Laura Alcoba fait revivre cette époque où la jeunesse était fascinée par l'image du Che, cet Ernesto Guevara qui avait quitté l'Argentine pour devenir la figure la plus populaire du Cuba castriste. C'était une époque où l'idéal révolutionnaire amenait des jeunes gens à prendre les armes contre l'empire yankee : « la Bête dont parle saint Jean dans l'Apocalypse...» Certains de ces jeunes gens, « les Cinq de La Plata » et « les Triplés », sont argentins comme le Che. Rêvant de le rejoindre, ils quittent clandestinement leur pays à destination de l'île crocodile pour s'y entraîner en vue d'une opération de subversion quelque part dans ce qu'on appelait alors le tiers monde. Ils sont prêts à donner leur vie pour la Révolution.

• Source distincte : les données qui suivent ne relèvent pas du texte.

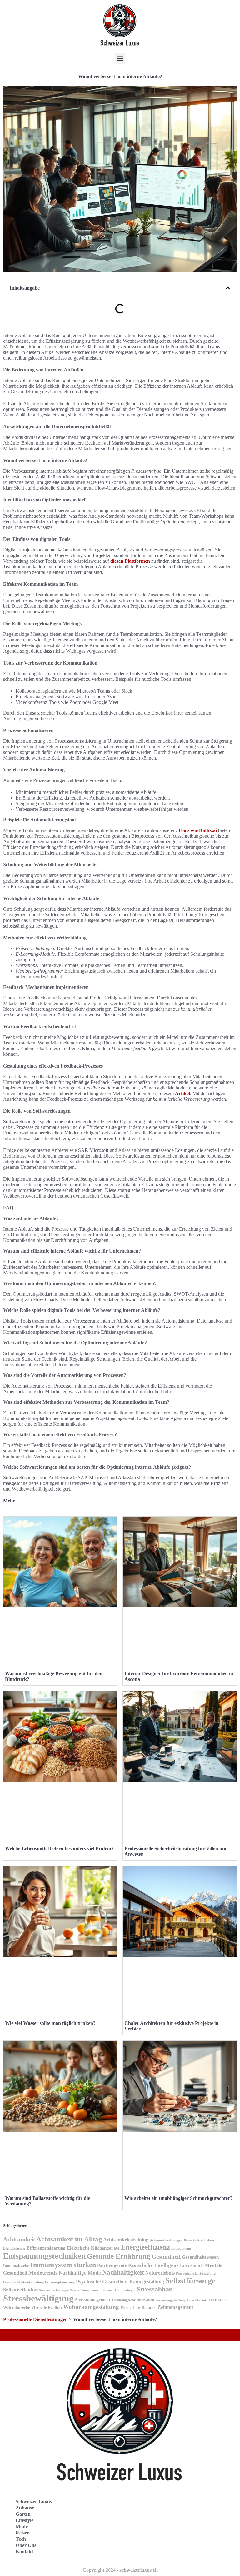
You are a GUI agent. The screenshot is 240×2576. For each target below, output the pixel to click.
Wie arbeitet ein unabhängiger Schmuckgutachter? (178, 2198)
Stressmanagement (92, 2300)
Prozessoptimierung (60, 2282)
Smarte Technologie (54, 2290)
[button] (120, 58)
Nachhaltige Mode (80, 2273)
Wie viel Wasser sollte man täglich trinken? (50, 2023)
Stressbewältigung (38, 2298)
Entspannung (181, 2248)
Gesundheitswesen (200, 2257)
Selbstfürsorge (190, 2280)
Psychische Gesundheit (102, 2282)
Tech (21, 2539)
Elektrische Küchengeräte (93, 2247)
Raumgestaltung (146, 2282)
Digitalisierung (14, 2248)
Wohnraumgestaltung (91, 2307)
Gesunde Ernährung (118, 2256)
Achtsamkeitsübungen (166, 2240)
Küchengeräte (112, 2265)
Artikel (182, 1093)
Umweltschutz (197, 2300)
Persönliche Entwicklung (196, 2273)
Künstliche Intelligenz (153, 2265)
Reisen (23, 2532)
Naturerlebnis (160, 2272)
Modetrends (43, 2273)
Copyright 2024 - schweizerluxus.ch (120, 2570)
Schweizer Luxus (34, 2501)
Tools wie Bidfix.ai (197, 830)
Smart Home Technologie (113, 2290)
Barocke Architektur (199, 2240)
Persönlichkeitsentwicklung (23, 2282)
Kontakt (24, 2551)
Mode (22, 2526)
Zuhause (25, 2507)
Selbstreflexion (20, 2290)
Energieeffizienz (145, 2247)
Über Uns (26, 2545)
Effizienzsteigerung (46, 2247)
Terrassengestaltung (171, 2300)
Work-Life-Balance (138, 2307)
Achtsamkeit (19, 2239)
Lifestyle (24, 2520)
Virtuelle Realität (46, 2307)
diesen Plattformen (130, 561)
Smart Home (79, 2290)
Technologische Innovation (133, 2300)
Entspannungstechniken (44, 2255)
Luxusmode (192, 2265)
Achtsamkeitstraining (125, 2239)
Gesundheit (166, 2256)
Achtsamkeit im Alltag (69, 2239)
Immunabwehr (16, 2266)
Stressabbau (155, 2289)
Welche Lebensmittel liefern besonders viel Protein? (59, 1848)
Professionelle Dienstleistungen (35, 2319)
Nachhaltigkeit (123, 2272)
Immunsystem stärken (63, 2265)
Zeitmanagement (175, 2307)
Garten (23, 2514)
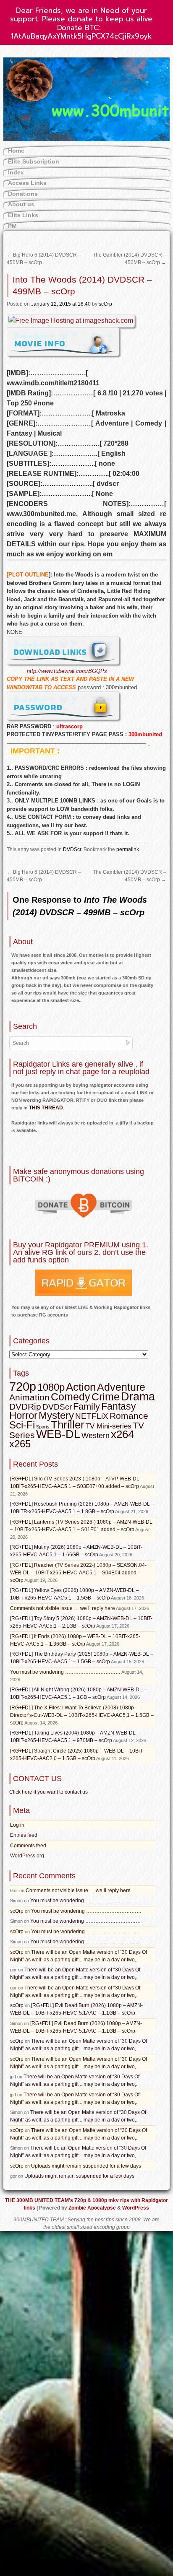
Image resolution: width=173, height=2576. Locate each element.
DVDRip (25, 1407)
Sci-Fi (22, 1425)
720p (22, 1386)
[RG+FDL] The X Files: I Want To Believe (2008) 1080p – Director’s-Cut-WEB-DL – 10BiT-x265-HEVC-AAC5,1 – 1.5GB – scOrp (82, 1715)
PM (12, 226)
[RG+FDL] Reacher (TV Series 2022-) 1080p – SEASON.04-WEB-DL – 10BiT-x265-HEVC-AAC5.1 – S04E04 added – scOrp (78, 1572)
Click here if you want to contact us (48, 1792)
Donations (23, 193)
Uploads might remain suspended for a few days (86, 2166)
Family (86, 1406)
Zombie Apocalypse (92, 2208)
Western (95, 1435)
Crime (106, 1396)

Mais il y a beaucoup à faire avant d'en arriver là et grande est la surprise des instructeurs cubains : « Ce qu'ils croyaient être une cellule révolutionnaire venue en renfort depuis l'extrême sud, « les Cinq de La Plata« tels qu'El Loco les avait baptisés, n'était qu'une bande de morveux, un club d'adolescents mal dégrossis en mal de sensations fortes – voilà ce que Juan Carlos pensait. Un boulet pour la Révolution.» Effectivement, l'entraînement est dur, mais efficace : il forme de vrais guérilleros. Plusieurs d'entre eux tomberont sous les balles de la dictature argentine dans les années soixante-dix. Leurs noms figurent sur les « stèles » à la fin du livre.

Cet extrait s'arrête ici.